Now the idea of growing fuel, so to speak, is certainly not a new one and in many ways has become indicative of everything that is wrong with the renewable energy industry.  The first big attempt was a heavily government sponsored effort to produce biofuel using corn ethanol.  Considering what an incredibly inefficient process that is it turned out to be little more than a massive giveaway to the big agribusiness companies.  Other efforts using algae have looked more promising but have run into to problems of logistics and whether or not they can produce enough to actually be profitable.  According to the article that’s what makes this species so exciting:

Joule says they’ve eliminated the middleman that’s makes producing biofuels on a large scale so costly.

That middleman is the “biomass,” such as the untold tons of corn or algae that must be grown, harvested and destroyed to extract a fuel that still must be treated and refined to be used. Joule says its organisms secrete a completed product, already identical to diesel fuel or ethanol, then live on to keep producing it at remarkable rates.

Joule claims, for instance, that its cyanobacterium can produce 15,000 gallons of diesel full per acre annually, over four times more than the most efficient algal process for making fuel. And they say they can do it at $30 a barrel.

Sounds great doesn’t it?  Frankly yes it does but like all new ideas it must pass the gauntlet of skeptics before it can find its place in the general marketplace.  Most have been pointing out that while this technique solves the problem of biomass is runs into problems of its own:

Pienkos said his calculations, based on information in Joule’s recent paper, indicate that though they eliminate biomass problems, their technology leaves relatively small amounts of fuel in relatively large amounts of water, producing a sort of “sheen.” They may not be dealing with biomass, but the company is facing complicated “engineering issues” in order to recover large amounts of its fuel efficiently, he said.
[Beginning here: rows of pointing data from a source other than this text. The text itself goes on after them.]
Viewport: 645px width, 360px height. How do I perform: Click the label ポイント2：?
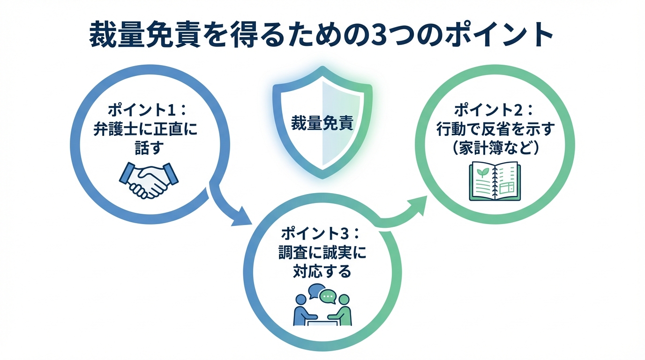[495, 112]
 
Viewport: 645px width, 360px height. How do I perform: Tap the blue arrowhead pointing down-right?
[241, 216]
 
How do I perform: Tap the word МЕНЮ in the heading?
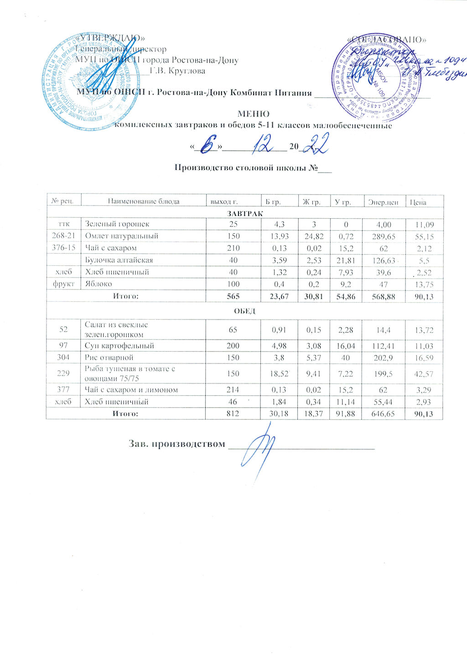[254, 114]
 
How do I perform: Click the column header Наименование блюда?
[143, 201]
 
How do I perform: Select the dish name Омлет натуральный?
[122, 236]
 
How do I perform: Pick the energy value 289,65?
[384, 236]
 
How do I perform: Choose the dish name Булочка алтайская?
[119, 260]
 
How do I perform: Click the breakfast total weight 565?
[233, 297]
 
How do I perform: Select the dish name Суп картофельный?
[119, 346]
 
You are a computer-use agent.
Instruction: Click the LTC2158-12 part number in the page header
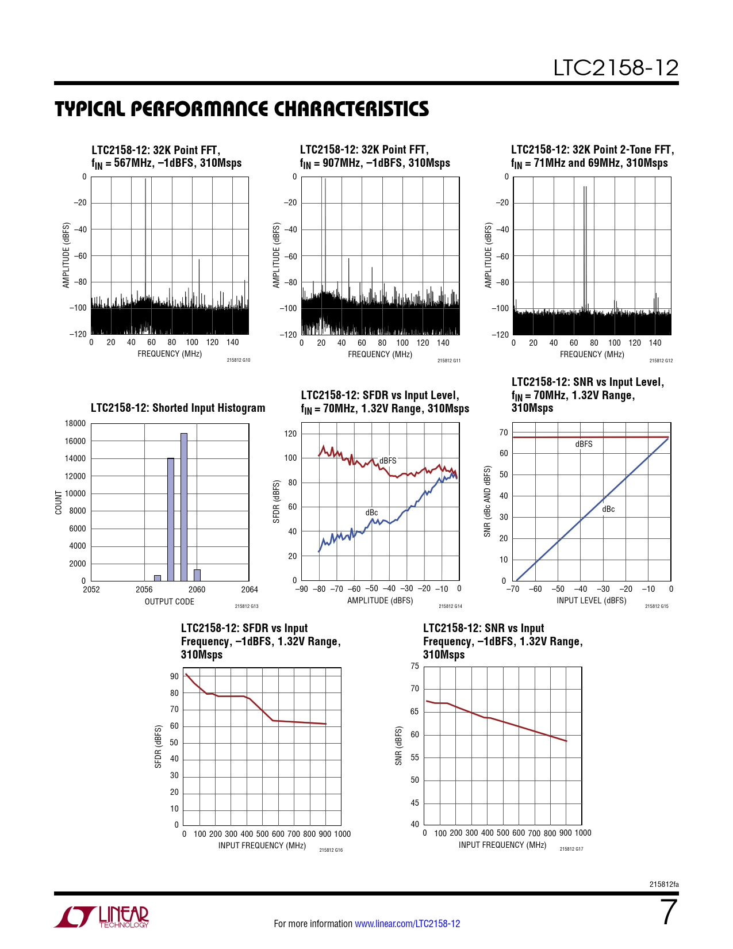pos(616,68)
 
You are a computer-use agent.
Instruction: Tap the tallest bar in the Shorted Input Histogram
pos(184,507)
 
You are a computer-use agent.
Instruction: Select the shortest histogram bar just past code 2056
pos(158,578)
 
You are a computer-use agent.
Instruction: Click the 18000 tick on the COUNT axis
pos(75,423)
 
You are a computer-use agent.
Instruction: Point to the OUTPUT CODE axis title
pos(170,602)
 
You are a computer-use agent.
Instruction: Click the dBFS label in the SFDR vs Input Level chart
pos(387,461)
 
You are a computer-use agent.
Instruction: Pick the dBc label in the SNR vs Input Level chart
pos(608,509)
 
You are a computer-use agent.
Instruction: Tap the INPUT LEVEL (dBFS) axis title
pos(591,600)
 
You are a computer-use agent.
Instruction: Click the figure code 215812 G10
pos(239,360)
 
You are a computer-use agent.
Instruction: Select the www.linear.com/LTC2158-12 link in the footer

However I have a different problem with this sort of technology.  First of all I admit to not being an expert on the process but it would seem to me that while biofuels may solve one problem, removing us from the economic and political shackles of foreign oil, it does nothing to address the rather large elephant in the room of climate change.  If the cyanobacteria are truly producing hydrocarbons than how exactly will the end result be any different from what we have now.  The transportation sector is one of the largest emitters of greenhouse gases and any attempt to address global climate change without addressing that fact is doomed from the start.  The article mentions using the CO2 emissions from power plants as a potential benefit but if the carbon is simply being released back into the atmosphere through tailpipes then I question whether there is a benefit at all.

This is my least favorite kind of post to write because when it comes right down to it I’m supportive of this kind of technology.  Used correctly it has the potential to be a powerful force for the kind of change we need to see if we want to prevent some of the serious problems were facing, not just climate change but the aforementioned ball and chain of foreign oil strangling our economic and political climate.  However we cannot be so proud of our own ingenuity that we become blind to what effects our creations will actually have on the world.